- [What this task involves] Your task is to copy the lines of the data below from the line holding "Anupama Ananda, MD (117, 1504)" through the line holding "Pinares (101, 2461)", inclusive, exactly and with nothing added.

- [Source data]

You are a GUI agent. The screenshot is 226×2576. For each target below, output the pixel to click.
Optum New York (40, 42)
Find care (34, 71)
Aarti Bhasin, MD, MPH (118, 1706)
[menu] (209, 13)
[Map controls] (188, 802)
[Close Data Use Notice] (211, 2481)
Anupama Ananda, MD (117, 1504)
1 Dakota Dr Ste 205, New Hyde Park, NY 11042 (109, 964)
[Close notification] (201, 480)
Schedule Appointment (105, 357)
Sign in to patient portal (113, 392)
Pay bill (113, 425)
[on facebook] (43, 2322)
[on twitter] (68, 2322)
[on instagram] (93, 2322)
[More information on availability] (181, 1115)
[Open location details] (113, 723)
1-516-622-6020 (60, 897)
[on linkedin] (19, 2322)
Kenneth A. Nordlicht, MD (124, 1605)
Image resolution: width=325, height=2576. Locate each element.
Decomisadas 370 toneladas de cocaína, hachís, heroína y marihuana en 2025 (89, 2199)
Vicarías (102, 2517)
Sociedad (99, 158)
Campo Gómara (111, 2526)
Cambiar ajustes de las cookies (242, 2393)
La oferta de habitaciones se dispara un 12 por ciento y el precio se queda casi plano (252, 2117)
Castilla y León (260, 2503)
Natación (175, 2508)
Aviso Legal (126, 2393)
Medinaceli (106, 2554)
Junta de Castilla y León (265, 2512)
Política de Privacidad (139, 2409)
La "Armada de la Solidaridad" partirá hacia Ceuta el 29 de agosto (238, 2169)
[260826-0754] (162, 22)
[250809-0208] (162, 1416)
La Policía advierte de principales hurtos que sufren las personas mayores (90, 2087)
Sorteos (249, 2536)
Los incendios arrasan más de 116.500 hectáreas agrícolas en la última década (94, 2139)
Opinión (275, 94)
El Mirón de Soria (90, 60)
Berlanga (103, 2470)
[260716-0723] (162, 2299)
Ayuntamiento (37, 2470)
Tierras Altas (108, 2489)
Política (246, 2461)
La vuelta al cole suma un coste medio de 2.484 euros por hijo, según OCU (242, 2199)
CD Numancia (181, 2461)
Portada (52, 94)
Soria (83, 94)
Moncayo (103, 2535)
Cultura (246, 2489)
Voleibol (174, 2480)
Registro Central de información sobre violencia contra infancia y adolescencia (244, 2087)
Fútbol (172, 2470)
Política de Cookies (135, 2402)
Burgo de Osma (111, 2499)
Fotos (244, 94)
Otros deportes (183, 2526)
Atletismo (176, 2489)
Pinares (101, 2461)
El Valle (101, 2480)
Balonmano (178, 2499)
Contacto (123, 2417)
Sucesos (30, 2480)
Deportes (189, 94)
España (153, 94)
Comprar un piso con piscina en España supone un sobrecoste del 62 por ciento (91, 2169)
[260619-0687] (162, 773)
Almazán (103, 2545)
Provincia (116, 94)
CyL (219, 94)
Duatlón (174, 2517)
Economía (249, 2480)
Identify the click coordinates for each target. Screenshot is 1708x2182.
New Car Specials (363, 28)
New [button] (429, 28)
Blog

- [Solution for this exercise]
Anupama Ananda, MD (117, 1504)
1 Dakota Dr Ste 205, New Hyde Park, NY 11042 (109, 964)
[Close notification] (201, 480)
Schedule Appointment (105, 357)
Sign in to patient portal (113, 392)
Pay bill (113, 425)
[on facebook] (43, 2322)
[on twitter] (68, 2322)
[on instagram] (93, 2322)
[More information on availability] (181, 1115)
[Open location details] (113, 723)
1-516-622-6020 (60, 897)
[on linkedin] (19, 2322)
Kenneth A. Nordlicht, MD (124, 1605)
Image resolution: width=325, height=2576. Locate each element.
Decomisadas 370 toneladas de cocaína, hachís, heroína y marihuana en 2025 (89, 2199)
Vicarías (102, 2517)
Sociedad (99, 158)
Campo Gómara (111, 2526)
Cambiar ajustes de las cookies (242, 2393)
La oferta de habitaciones se dispara un 12 por ciento y el precio se queda casi plano (252, 2117)
Castilla y León (260, 2503)
Natación (175, 2508)
Aviso Legal (126, 2393)
Medinaceli (106, 2554)
Junta de Castilla y León (265, 2512)
Política de Privacidad (139, 2409)
La "Armada de la Solidaridad" partirá hacia Ceuta el 29 de agosto (238, 2169)
[260826-0754] (162, 22)
[250809-0208] (162, 1416)
La Policía advierte de principales hurtos que sufren las personas mayores (90, 2087)
Sorteos (249, 2536)
Los incendios arrasan más de 116.500 hectáreas agrícolas en la última década (94, 2139)
Opinión (275, 94)
El Mirón de Soria (90, 60)
Berlanga (103, 2470)
[260716-0723] (162, 2299)
Ayuntamiento (37, 2470)
Tierras Altas (108, 2489)
Política (246, 2461)
La vuelta al cole suma un coste medio de 2.484 euros por hijo, según OCU (242, 2199)
CD Numancia (181, 2461)
Portada (52, 94)
Soria (83, 94)
Moncayo (103, 2535)
Cultura (246, 2489)
Voleibol (174, 2480)
Registro Central de información sobre violencia contra infancia y adolescencia (244, 2087)
Fútbol (172, 2470)
Política de Cookies (135, 2402)
Burgo de Osma (111, 2499)
Fotos (244, 94)
Otros deportes (183, 2526)
Atletismo (176, 2489)
Pinares (101, 2461)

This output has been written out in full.